Background: Bone is the second most frequently transplanted human tissue with bone allografts being used in orthopaedics. Bone banking generally focuses on eliminating risk of infection and selecting bone with structural integrity. Screening procedures aim to exclude donors at risk of transmitting a malignant neoplasm. However, bone and soft tissue lesions are still identified during the procurement process. The incidence and significance of such lesions is uncertain. We analyze a large series of bone and soft tissue lesions sent for pathologic examination by a large regional tissue bank.
Design: We examined bone and soft tissue cases from anonymous post mortem donors submitted for review by a regional tissue bank from 2002-2011. The selected tissue was deemed abnormal by the tissue bank based on visual inspection or roentgenographic examination. Gross and microscopic examination was performed by an experience bone and soft tissue pathologist to ascertain the viability and safety of the donor's unaffected skeletal tissues. All H&E slides were re-reviewed for this study.
Results: 109 lesions were identified in 89 donor patients. 71% of donors were male and 29 female. Most commonly affected bones in descending order included femur, tibia, patella, humerus, fibula, costal cartilage, and ilium. Bone lesions included bone infarct (16), osteopenia (12), traction exostosis (8), bone island (5), enchondroma (5), intraosseous ganglion cyst (1), osteochondroma (3), non-ossifying fibroma (2), hemangioma (1), solid ABC (2), subchondral cyst (1), subchondral fracture (1), and osteocartilaginous loose body (1), non-specific remodeling (4), reactive/degenerative changes of bone and cartilage (3). The most common soft tissue sites included Achilles tendon, patellar tendon and soft tissue around the knee.
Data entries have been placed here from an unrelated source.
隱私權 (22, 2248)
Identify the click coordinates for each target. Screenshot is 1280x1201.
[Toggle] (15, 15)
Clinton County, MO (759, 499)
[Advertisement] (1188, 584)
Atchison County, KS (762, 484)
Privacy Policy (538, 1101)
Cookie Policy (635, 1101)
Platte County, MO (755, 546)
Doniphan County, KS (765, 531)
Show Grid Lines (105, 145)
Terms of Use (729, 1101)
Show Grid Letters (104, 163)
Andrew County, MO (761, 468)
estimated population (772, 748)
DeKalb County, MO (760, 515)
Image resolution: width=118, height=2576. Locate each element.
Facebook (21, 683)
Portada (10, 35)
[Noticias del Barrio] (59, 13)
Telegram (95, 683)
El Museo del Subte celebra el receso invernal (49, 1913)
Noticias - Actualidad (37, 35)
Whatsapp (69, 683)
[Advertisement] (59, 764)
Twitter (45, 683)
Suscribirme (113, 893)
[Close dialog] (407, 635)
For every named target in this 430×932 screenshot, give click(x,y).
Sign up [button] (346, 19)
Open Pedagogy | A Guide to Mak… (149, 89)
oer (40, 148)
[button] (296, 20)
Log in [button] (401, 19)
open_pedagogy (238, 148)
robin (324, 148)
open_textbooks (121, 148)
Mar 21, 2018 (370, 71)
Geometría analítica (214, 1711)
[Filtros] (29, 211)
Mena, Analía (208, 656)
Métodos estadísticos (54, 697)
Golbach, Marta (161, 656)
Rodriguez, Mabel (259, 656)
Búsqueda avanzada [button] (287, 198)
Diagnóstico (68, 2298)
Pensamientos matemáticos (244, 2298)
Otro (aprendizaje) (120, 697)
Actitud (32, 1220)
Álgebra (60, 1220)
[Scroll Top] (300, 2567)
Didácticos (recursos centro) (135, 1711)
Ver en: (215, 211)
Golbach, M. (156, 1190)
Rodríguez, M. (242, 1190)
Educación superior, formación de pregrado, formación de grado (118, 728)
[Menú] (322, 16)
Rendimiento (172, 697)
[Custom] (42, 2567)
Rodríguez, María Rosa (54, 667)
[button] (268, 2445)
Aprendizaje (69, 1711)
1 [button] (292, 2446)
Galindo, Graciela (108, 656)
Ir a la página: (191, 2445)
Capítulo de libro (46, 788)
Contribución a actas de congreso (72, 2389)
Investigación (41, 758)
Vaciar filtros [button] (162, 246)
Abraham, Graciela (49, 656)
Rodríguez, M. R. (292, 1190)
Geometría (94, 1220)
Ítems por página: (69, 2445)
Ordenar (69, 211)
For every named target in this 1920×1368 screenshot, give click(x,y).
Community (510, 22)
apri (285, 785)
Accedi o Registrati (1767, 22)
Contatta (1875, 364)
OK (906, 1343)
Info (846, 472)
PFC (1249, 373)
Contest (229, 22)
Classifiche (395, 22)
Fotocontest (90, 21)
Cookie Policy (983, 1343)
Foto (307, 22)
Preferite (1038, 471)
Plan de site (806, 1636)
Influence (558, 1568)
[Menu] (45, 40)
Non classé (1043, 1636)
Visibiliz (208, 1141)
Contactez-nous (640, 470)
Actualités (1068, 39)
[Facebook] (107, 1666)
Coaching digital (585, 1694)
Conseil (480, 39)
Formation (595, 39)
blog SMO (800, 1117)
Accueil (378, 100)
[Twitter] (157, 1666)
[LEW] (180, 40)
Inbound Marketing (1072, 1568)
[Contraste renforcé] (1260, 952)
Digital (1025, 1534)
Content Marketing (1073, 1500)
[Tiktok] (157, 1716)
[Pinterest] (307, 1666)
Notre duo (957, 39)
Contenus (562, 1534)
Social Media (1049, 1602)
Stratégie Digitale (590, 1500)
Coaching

Soft tissue lesions included tendon with degenerative changes (12), synovial cyst (4), ganglion cyst (4), lipoma (2), metaplastic bone (2), tenosynovial giant cell tumor (1), gout (1) and calcific tendinosis (1). 16 lesions identified by the bone bank had no pathological abnormality identified.
Conclusions: Bone and soft tissue lesions discovered during bone banking procurement procedures are uncommon and invariably benign. Bone infarct and osteopenia were the most common bone lesions discovered. The most common soft tissue lesion was degenerative changes of tendons and ganglion and synovial cysts. The most common bone tumors were enchondroma and osteochondroma. Unaffected donor bone can be utilized in the vast majority of cases. However, cases of osteopenia raise concern for the quality of bone procured.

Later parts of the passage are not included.